4. Binary stored in memory = 11110000 10011111 10011001 10000010

5. Font file (TTF/OTF) says: "This is the shape of 🙂"

I will Explain to you in simple language What is TTF and What is OTF.

6. Display system (GPU) draws pixels = Emoji appears on screen

Simple undetstanding for ASCIICode and Uniode

ASCII = Small house (Only for English language)

Unicode= one type of Shoping mall ( it's support multiple languages + Emojies + characters)

UTF8 = INTERNET KING Because it supports all languages , emojies, character, symbol world wide

UTF16 = Windows/Java Loves

Why Windows loves UTF-16

In the 1990s, people thought: “We only need 65,536 characters (16 bits). That’s enough for all languages!”

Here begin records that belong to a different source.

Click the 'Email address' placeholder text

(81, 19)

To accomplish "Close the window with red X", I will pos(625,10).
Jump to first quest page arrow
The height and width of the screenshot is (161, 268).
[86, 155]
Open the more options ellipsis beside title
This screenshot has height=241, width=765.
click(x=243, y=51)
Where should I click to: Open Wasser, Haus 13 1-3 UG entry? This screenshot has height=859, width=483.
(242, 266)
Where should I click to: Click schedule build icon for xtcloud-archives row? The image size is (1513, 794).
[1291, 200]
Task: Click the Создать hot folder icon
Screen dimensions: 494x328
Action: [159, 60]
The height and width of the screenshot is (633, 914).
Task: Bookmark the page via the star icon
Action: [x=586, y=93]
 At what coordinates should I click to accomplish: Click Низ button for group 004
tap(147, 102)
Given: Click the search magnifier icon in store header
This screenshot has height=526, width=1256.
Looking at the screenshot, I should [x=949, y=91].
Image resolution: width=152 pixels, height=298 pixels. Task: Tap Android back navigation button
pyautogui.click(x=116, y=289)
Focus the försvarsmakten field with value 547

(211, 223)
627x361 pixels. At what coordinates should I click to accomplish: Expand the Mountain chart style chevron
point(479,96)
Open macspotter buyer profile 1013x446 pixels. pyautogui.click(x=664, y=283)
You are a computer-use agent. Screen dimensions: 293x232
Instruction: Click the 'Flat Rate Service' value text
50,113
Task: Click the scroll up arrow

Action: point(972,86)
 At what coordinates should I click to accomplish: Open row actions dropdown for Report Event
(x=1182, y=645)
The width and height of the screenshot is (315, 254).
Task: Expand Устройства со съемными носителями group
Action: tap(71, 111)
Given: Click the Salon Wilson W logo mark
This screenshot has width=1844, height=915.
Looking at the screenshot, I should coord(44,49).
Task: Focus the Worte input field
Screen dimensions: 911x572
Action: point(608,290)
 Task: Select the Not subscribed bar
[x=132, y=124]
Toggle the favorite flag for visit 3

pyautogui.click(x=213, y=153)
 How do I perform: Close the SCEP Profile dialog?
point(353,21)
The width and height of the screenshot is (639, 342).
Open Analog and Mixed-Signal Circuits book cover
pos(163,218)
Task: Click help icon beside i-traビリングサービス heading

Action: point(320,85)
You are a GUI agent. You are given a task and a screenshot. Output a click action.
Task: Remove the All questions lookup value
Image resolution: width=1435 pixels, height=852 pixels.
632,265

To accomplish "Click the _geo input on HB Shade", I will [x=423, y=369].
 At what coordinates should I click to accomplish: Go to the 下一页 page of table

So Windows NT (1993) made UTF-16 its native encoding.

Later, Unicode grew bigger (emoji, rare scripts). Now UTF-16 sometimes needs 2 code units (4 bytes) for one character.

But by then, all Windows APIs were built on UTF-16 = they can’t change without breaking old software.

Why Java loves UTF-16

Java started in 1995. Same thinking: 16 bits is enough.

They made the char type = 16-bit (UTF-16 code unit).

Unicode grew, so now sometimes one char = half of a real character (needs a surrogate pair).

But the whole Java ecosystem already depends on UTF-16 = too late to switch.

Why not UTF-8 back then?

In the 90s, UTF-8 wasn’t popular.

People thought UTF-16 was more efficient for Asian scripts (Hindi, Chinese, Japanese), because each character fit directly in 2 bytes.

So Windows + Java went with UTF-16.

Today’s reality

Most of the world (Linux, web, Python, Rust, Go) = UTF-8

Windows + Java = still UTF-16 (because of old code and backward compatibility).

Basically: UTF-16 is their old love, they can’t leave it now

So:

UTF-32 = direct but waste full

UTF-16 = Windows & Java’s old choice

UTF-8 = modern king of the world

UTF32= Direct but west full

Advantages of UTF-32

1. Super simple: one code point = one 32-bit number. No tricky rules.

2. Easy for programmers: random access is fast (indexing characters).

Example: string[5] = just go to (5 × 4 bytes).

Disadvantages of UTF-32

1. Huge memory waste

English text: "Hello" in UTF-32 = 20 bytes

In UTF-8 = only 5 bytes

2. Most real-world text is English/ASCII-heavy = UTF-32 wastes 3× space.

3. More storage = more RAM + slower for network transfer.

Where is UTF-32 used?

Rare in normal files or web.

Used internally in some programming languages or libraries where simplicity matters more than memory.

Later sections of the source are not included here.